TEXT SHOWN =>
The GOP's Old Guard Grifters Are In A Life Or Death Struggle With The Fascists They Enabled: Wyoming



Wyoming is the most politically backward state in America. Last year Trump won all but 2 counties,Teton and Albany, and beat Biden 193,559 (69.9%) to 73,491 (26.6%)-- his most overwhelming win in the whole country. The state has just one at-large congressional district, so that day the same voters had to also pick a congressional Representative-- and no one doubted the voters would reelect Liz Cheney. But 7,827 Trump voters-- and 12,368 voters who helped elect Cynthia Lummis to the Senate that day-- opted out of voting for Cheney. She still won in a landslide, 185,732 (68.7%) to just 66,576 (24.6%) for Democrat Lynnette Grey Bull.


Wyoming, which really should be consolidated with the Dakotas to form one state, has a 30-member state Senate with 28 Republicans and 2 Democrats and a 60-member state House with 51 Republicans, 7 Democrats, a Libertarian and an independent. To get a better idea of how red Wyoming is, these are Trump's percentages in the half dozen most backward counties in the state:

  • Crook- 88.6%

  • Weston- 87.7%

  • Campbell- 86.8%

  • Niobrara- 85.5%

  • Converse- 84.9%

  • Big Horn- 83.6%


In Crook County, Biden couldn't even muster 10% of the vote! Now that's red! And it's Trump Country. These people are collectively brain-dead. I almost feel sorry for Liz Cheney who is walking into their buzzsaw. Almost. She's about as right-wing as you can get... only not a Trumpist. This morning Washington Post reporter Paul Kane took at look at the mess Cheney finds herself in after voting to impeach Trump and then repeatedly standing by her decision. She's not giving up-- which means she'll probably go down fighting.

PROBLEMS TO SOLVE =>
a) In the Wyoming piece, begin at the words "The GOP's Old" and stop after "Lynnette Grey Bull.", reproducing that passage with "congressional district" renamed to "House district".
b) List every Wyoming county that the Wyoming piece names.
c) Answer from the Wyoming piece:
(i) How many votes did Biden receive in Wyoming?
(ii) How many members does the Wyoming state Senate have?
(iii) Which reporter examined Cheney's situation, and for which newspaper?

COLLECTED DATA =>
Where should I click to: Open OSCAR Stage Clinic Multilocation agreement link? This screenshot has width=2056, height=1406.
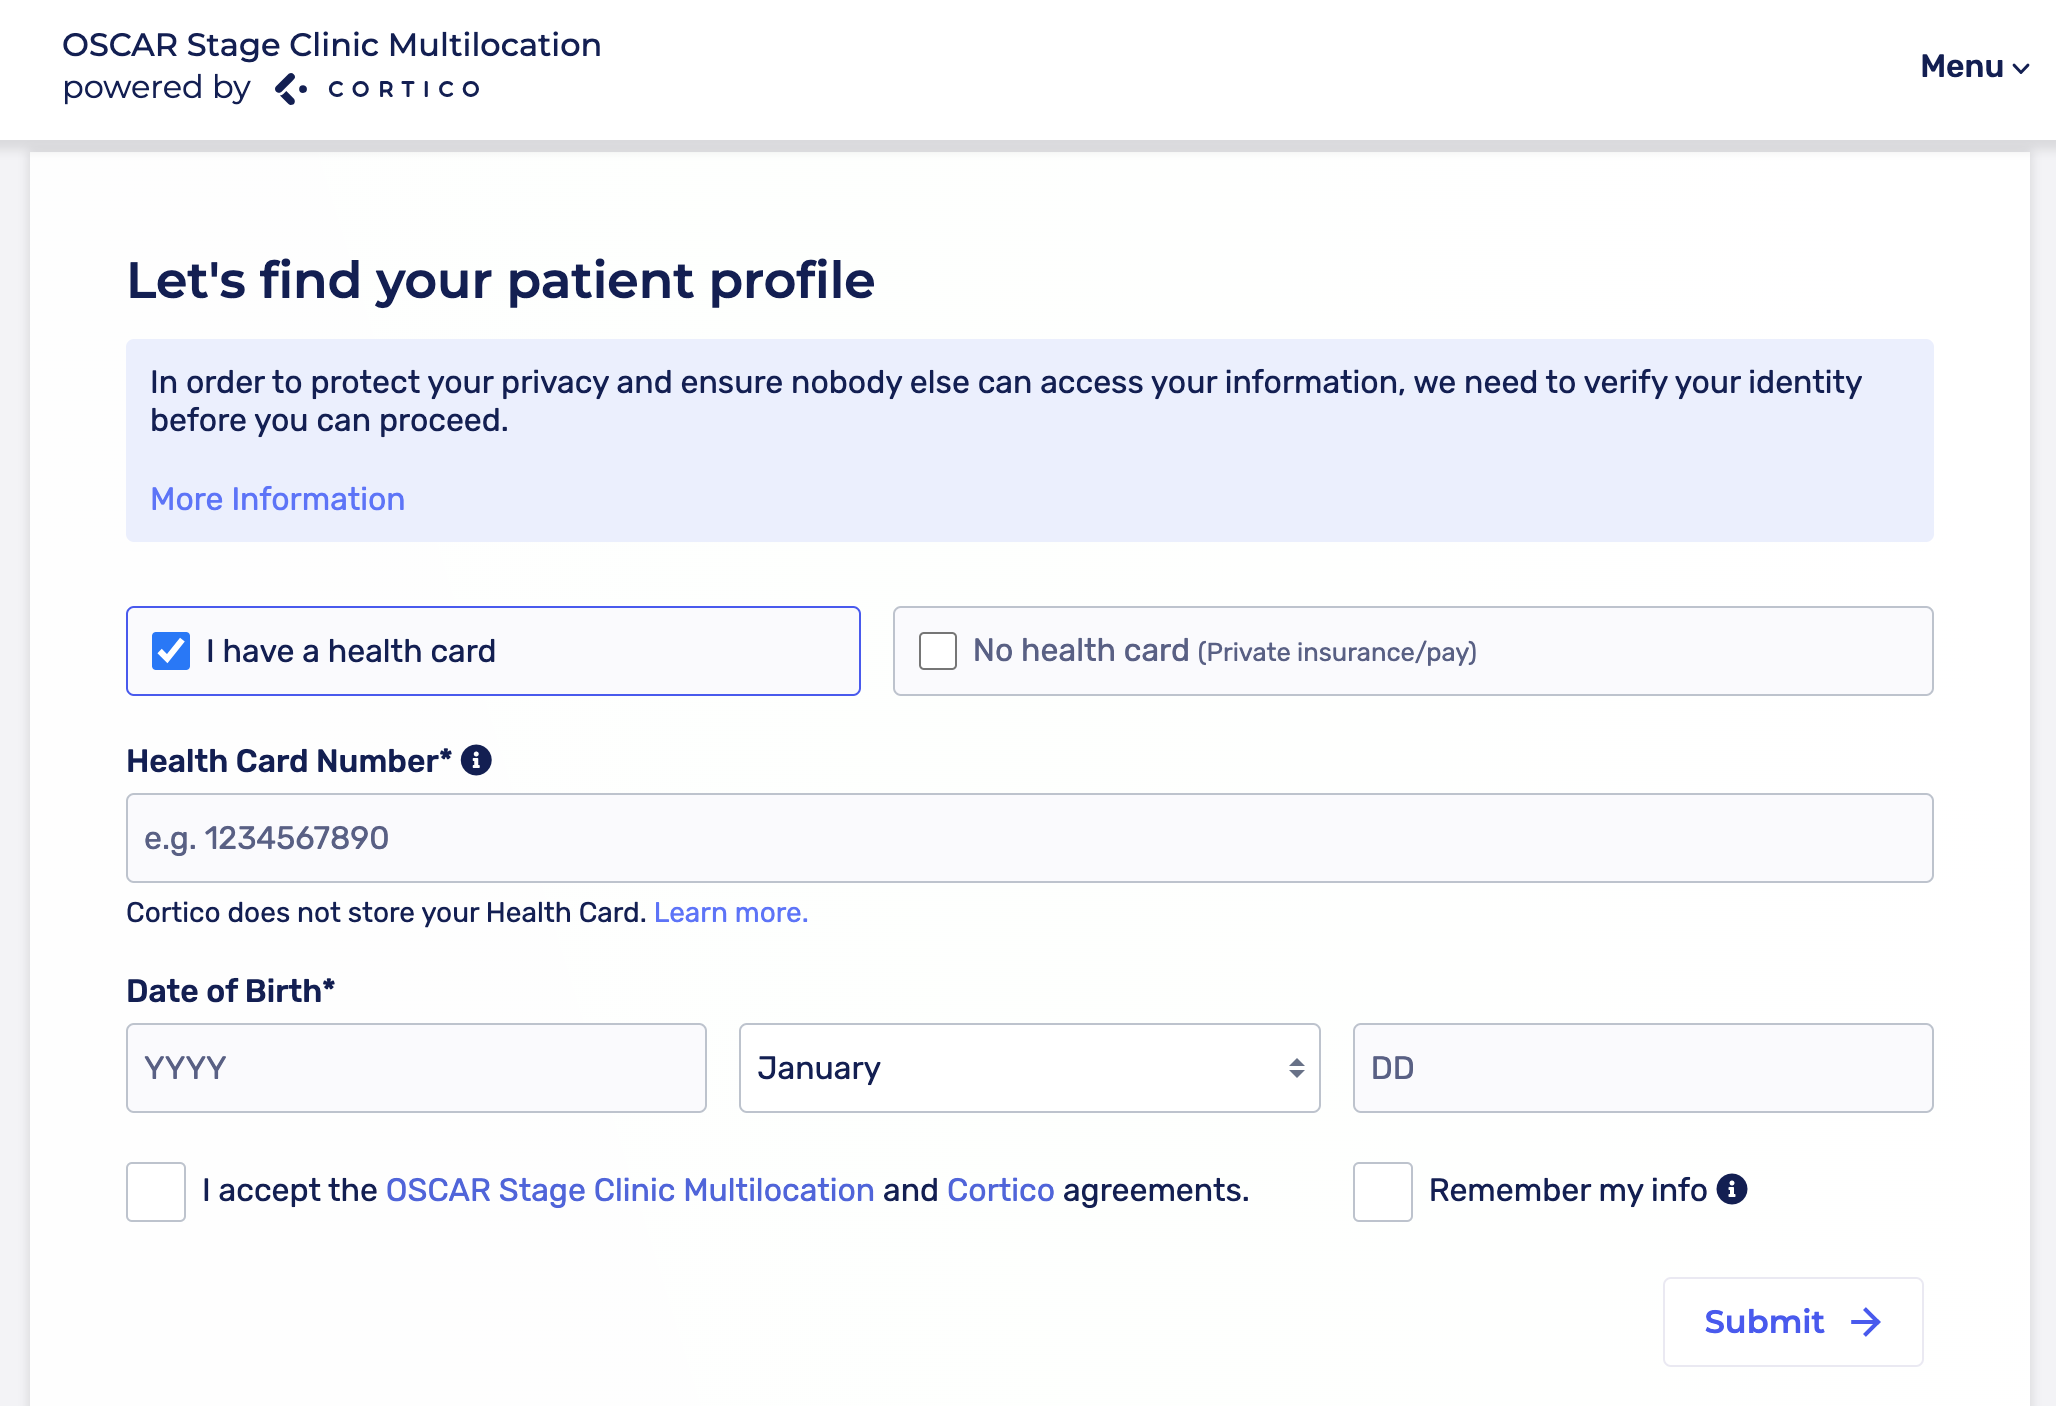point(630,1190)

OUTPUTS =>
a)
The GOP's Old Guard Grifters Are In A Life Or Death Struggle With The Fascists They Enabled: Wyoming



Wyoming is the most politically backward state in America. Last year Trump won all but 2 counties,Teton and Albany, and beat Biden 193,559 (69.9%) to 73,491 (26.6%)-- his most overwhelming win in the whole country. The state has just one at-large House district, so that day the same voters had to also pick a congressional Representative-- and no one doubted the voters would reelect Liz Cheney. But 7,827 Trump voters-- and 12,368 voters who helped elect Cynthia Lummis to the Senate that day-- opted out of voting for Cheney. She still won in a landslide, 185,732 (68.7%) to just 66,576 (24.6%) for Democrat Lynnette Grey Bull.

b) Teton, Albany, Crook, Weston, Campbell, Niobrara, Converse, Big Horn

c)
(i) 73,491 (26.6%)
(ii) 30
(iii) Paul Kane, of the Washington Post